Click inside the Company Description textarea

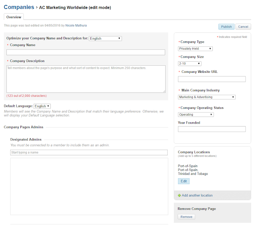(86, 79)
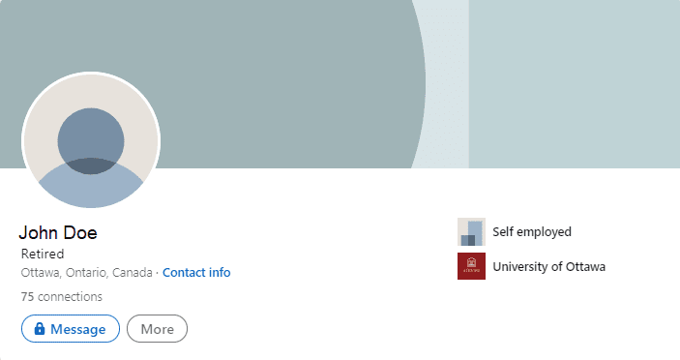This screenshot has width=680, height=360.
Task: Open the Self employed company logo
Action: (x=471, y=231)
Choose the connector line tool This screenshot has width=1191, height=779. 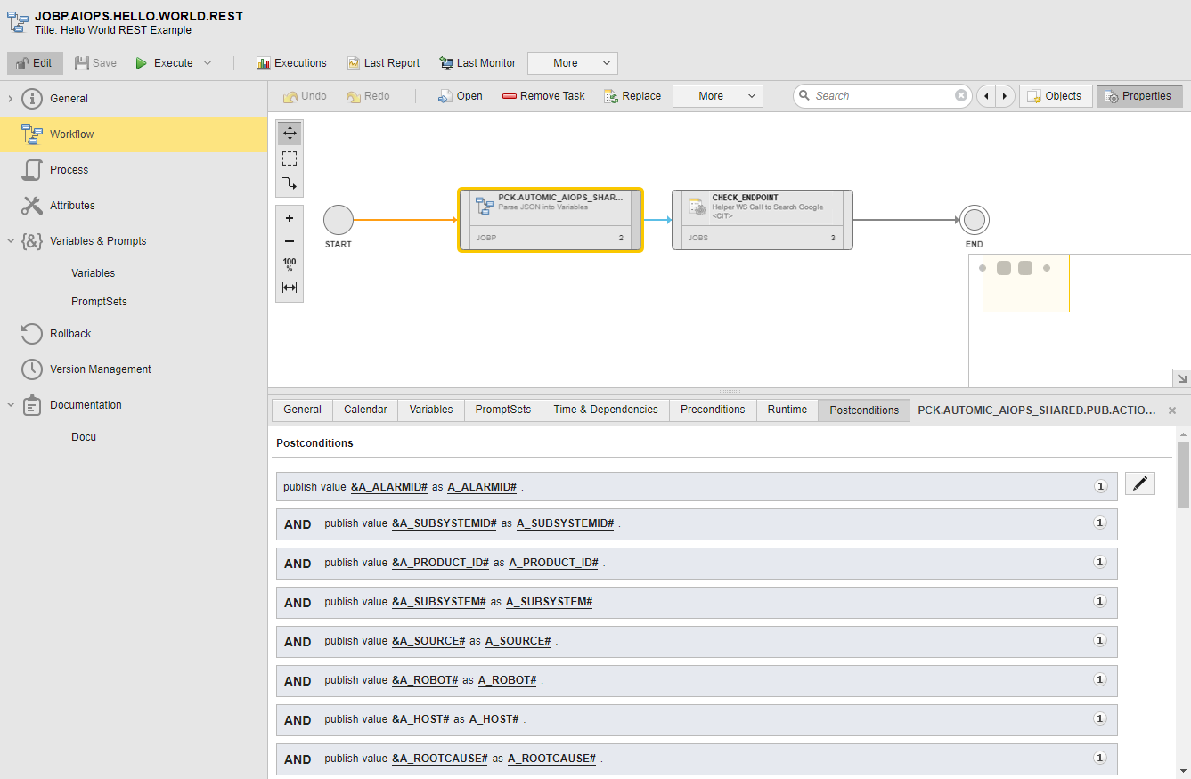click(x=290, y=183)
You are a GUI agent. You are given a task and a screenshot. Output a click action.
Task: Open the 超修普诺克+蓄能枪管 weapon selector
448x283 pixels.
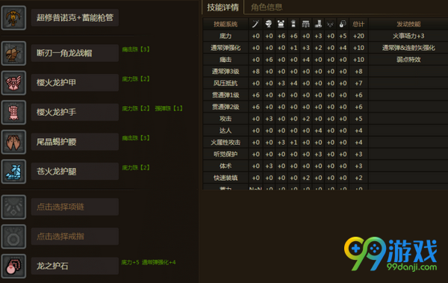[75, 18]
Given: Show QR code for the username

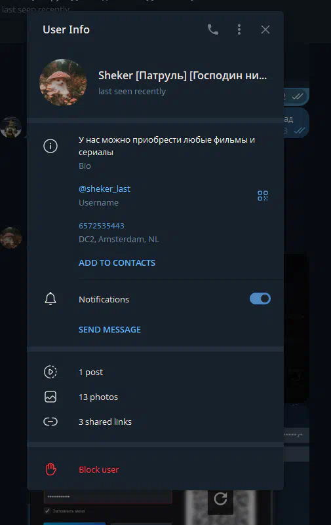Looking at the screenshot, I should pos(263,196).
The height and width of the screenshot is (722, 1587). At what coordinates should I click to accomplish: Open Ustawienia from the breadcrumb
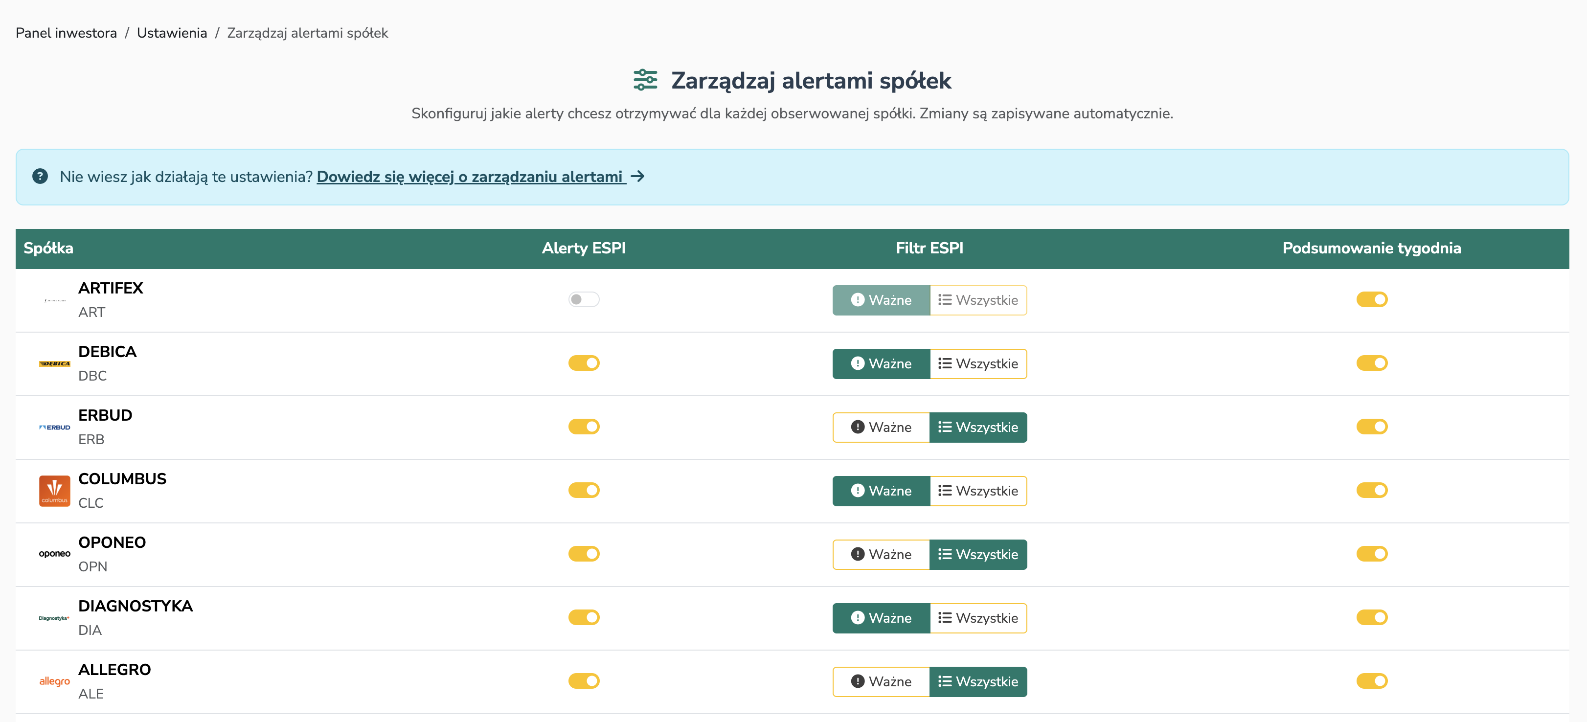[x=172, y=33]
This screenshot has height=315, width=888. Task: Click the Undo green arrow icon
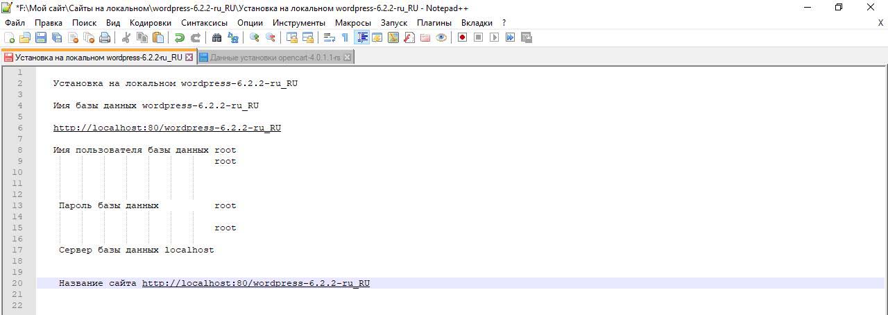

Task objective
Omit the pictures and print again exactly the lines from the one with "Task: Open the 超修普诺克+蓄能枪管 weapon selector" through the final line of the entries, both ends included.

Response to this exercise
Task: Open the 超修普诺克+蓄能枪管 weapon selector
448x283 pixels.
[75, 18]
Given: Show QR code for the username

Looking at the screenshot, I should pos(263,196).
The height and width of the screenshot is (722, 1587). At what coordinates should I click to accomplish: Open Ustawienia from the breadcrumb
[x=172, y=33]
This screenshot has height=315, width=888. Task: Click the Undo green arrow icon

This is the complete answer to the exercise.